- _ABOUT THIS EXERCISE_
For this exercise, restate the data below with no change at all.
** RECORDS FOR THIS EXERCISE follows **
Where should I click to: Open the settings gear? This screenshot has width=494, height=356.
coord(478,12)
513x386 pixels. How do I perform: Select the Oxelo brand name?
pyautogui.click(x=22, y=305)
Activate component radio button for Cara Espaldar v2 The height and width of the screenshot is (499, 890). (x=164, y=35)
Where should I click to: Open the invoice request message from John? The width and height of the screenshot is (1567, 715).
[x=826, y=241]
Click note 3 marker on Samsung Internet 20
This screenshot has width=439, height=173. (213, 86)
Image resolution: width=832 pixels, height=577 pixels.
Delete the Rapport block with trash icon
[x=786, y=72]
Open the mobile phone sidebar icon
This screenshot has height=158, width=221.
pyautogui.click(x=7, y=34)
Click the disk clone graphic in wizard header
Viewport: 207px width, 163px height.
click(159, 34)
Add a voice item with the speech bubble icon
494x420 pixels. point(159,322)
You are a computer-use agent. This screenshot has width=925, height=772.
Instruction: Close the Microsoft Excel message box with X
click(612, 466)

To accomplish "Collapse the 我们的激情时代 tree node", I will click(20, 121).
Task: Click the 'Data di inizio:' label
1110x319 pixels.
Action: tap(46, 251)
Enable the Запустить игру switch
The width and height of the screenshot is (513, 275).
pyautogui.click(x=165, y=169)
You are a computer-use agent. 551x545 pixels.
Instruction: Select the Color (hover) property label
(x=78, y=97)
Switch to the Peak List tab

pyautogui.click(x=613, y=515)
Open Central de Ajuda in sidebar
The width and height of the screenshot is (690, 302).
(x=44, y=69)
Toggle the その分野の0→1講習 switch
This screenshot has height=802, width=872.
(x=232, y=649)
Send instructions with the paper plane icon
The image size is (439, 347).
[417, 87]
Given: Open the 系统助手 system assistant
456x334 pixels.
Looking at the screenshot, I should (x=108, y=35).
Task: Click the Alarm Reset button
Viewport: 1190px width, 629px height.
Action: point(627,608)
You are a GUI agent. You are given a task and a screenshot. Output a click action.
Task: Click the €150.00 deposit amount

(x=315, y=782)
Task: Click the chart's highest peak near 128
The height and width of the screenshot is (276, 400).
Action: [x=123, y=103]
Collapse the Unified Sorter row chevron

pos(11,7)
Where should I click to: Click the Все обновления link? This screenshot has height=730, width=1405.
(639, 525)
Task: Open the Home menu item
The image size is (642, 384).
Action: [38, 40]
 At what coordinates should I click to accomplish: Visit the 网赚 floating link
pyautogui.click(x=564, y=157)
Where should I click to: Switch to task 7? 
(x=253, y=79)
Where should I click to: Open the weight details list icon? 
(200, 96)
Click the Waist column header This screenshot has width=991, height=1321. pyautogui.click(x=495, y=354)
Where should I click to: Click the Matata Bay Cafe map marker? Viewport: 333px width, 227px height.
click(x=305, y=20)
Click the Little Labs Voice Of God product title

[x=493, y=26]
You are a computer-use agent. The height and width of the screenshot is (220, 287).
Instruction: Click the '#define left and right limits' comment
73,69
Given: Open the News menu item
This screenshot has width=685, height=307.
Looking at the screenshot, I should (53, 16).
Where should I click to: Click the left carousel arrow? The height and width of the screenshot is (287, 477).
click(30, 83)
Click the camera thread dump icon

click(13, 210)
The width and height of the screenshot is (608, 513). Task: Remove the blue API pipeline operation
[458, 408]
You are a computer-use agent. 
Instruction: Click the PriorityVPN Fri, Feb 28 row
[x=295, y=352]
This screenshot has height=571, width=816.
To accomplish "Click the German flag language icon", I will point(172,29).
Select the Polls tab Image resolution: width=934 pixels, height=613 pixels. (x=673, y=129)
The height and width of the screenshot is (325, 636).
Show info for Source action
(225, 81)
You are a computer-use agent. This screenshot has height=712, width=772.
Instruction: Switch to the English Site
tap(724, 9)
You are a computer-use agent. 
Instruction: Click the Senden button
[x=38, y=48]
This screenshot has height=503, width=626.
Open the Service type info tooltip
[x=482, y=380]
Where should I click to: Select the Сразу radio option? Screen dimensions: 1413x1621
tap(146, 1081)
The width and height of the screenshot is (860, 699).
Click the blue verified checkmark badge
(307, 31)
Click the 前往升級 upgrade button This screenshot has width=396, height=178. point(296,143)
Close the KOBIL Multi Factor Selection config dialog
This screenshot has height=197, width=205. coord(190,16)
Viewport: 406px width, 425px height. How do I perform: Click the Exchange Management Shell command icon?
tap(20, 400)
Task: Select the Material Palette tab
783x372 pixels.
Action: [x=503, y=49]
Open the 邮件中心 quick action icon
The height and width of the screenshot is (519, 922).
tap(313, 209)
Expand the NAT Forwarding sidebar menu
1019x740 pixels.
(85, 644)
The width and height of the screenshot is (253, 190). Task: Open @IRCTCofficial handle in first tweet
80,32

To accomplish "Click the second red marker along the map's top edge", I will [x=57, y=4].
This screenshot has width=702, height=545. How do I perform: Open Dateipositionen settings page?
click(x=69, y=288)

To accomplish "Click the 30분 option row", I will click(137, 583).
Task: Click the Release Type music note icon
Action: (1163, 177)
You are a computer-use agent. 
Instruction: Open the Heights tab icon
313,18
** End of RECORDS FOR THIS EXERCISE **
- _ANSWER BELOW_
Where should I click to: Open the settings gear? This screenshot has width=494, height=356.
coord(478,12)
513x386 pixels. How do I perform: Select the Oxelo brand name?
pyautogui.click(x=22, y=305)
Activate component radio button for Cara Espaldar v2 The height and width of the screenshot is (499, 890). (x=164, y=35)
Where should I click to: Open the invoice request message from John? The width and height of the screenshot is (1567, 715).
[x=826, y=241]
Click note 3 marker on Samsung Internet 20
This screenshot has width=439, height=173. (213, 86)
Image resolution: width=832 pixels, height=577 pixels.
Delete the Rapport block with trash icon
[x=786, y=72]
Open the mobile phone sidebar icon
This screenshot has height=158, width=221.
pyautogui.click(x=7, y=34)
Click the disk clone graphic in wizard header
Viewport: 207px width, 163px height.
click(159, 34)
Add a voice item with the speech bubble icon
494x420 pixels. point(159,322)
You are a computer-use agent. This screenshot has width=925, height=772.
Instruction: Close the Microsoft Excel message box with X
click(612, 466)

To accomplish "Collapse the 我们的激情时代 tree node", I will click(20, 121).
Task: Click the 'Data di inizio:' label
1110x319 pixels.
Action: tap(46, 251)
Enable the Запустить игру switch
The width and height of the screenshot is (513, 275).
pyautogui.click(x=165, y=169)
You are a computer-use agent. 551x545 pixels.
Instruction: Select the Color (hover) property label
(x=78, y=97)
Switch to the Peak List tab

pyautogui.click(x=613, y=515)
Open Central de Ajuda in sidebar
The width and height of the screenshot is (690, 302).
(x=44, y=69)
Toggle the その分野の0→1講習 switch
This screenshot has height=802, width=872.
(x=232, y=649)
Send instructions with the paper plane icon
The image size is (439, 347).
[417, 87]
Given: Open the 系统助手 system assistant
456x334 pixels.
Looking at the screenshot, I should (x=108, y=35).
Task: Click the Alarm Reset button
Viewport: 1190px width, 629px height.
Action: point(627,608)
You are a GUI agent. You are given a task and a screenshot. Output a click action.
Task: Click the €150.00 deposit amount

(x=315, y=782)
Task: Click the chart's highest peak near 128
The height and width of the screenshot is (276, 400).
Action: [x=123, y=103]
Collapse the Unified Sorter row chevron

pos(11,7)
Where should I click to: Click the Все обновления link? This screenshot has height=730, width=1405.
(639, 525)
Task: Open the Home menu item
The image size is (642, 384).
Action: [38, 40]
 At what coordinates should I click to accomplish: Visit the 网赚 floating link
pyautogui.click(x=564, y=157)
Where should I click to: Switch to task 7? 
(x=253, y=79)
Where should I click to: Open the weight details list icon? 
(200, 96)
Click the Waist column header This screenshot has width=991, height=1321. pyautogui.click(x=495, y=354)
Where should I click to: Click the Matata Bay Cafe map marker? Viewport: 333px width, 227px height.
click(x=305, y=20)
Click the Little Labs Voice Of God product title

[x=493, y=26]
You are a computer-use agent. The height and width of the screenshot is (220, 287).
Instruction: Click the '#define left and right limits' comment
73,69
Given: Open the News menu item
This screenshot has width=685, height=307.
Looking at the screenshot, I should (53, 16).
Where should I click to: Click the left carousel arrow? The height and width of the screenshot is (287, 477).
click(30, 83)
Click the camera thread dump icon

click(13, 210)
The width and height of the screenshot is (608, 513). Task: Remove the blue API pipeline operation
[458, 408]
You are a computer-use agent. 
Instruction: Click the PriorityVPN Fri, Feb 28 row
[x=295, y=352]
This screenshot has height=571, width=816.
To accomplish "Click the German flag language icon", I will point(172,29).
Select the Polls tab Image resolution: width=934 pixels, height=613 pixels. (x=673, y=129)
The height and width of the screenshot is (325, 636).
Show info for Source action
(225, 81)
You are a computer-use agent. This screenshot has height=712, width=772.
Instruction: Switch to the English Site
tap(724, 9)
You are a computer-use agent. 
Instruction: Click the Senden button
[x=38, y=48]
This screenshot has height=503, width=626.
Open the Service type info tooltip
[x=482, y=380]
Where should I click to: Select the Сразу radio option? Screen dimensions: 1413x1621
tap(146, 1081)
The width and height of the screenshot is (860, 699).
Click the blue verified checkmark badge
(307, 31)
Click the 前往升級 upgrade button This screenshot has width=396, height=178. point(296,143)
Close the KOBIL Multi Factor Selection config dialog
This screenshot has height=197, width=205. coord(190,16)
Viewport: 406px width, 425px height. How do I perform: Click the Exchange Management Shell command icon?
tap(20, 400)
Task: Select the Material Palette tab
783x372 pixels.
Action: [x=503, y=49]
Open the 邮件中心 quick action icon
The height and width of the screenshot is (519, 922).
tap(313, 209)
Expand the NAT Forwarding sidebar menu
1019x740 pixels.
(85, 644)
The width and height of the screenshot is (253, 190). Task: Open @IRCTCofficial handle in first tweet
80,32

To accomplish "Click the second red marker along the map's top edge", I will [x=57, y=4].
This screenshot has width=702, height=545. How do I perform: Open Dateipositionen settings page?
click(x=69, y=288)

To accomplish "Click the 30분 option row", I will click(137, 583).
Task: Click the Release Type music note icon
Action: (1163, 177)
You are a computer-use agent. 
Instruction: Open the Heights tab icon
313,18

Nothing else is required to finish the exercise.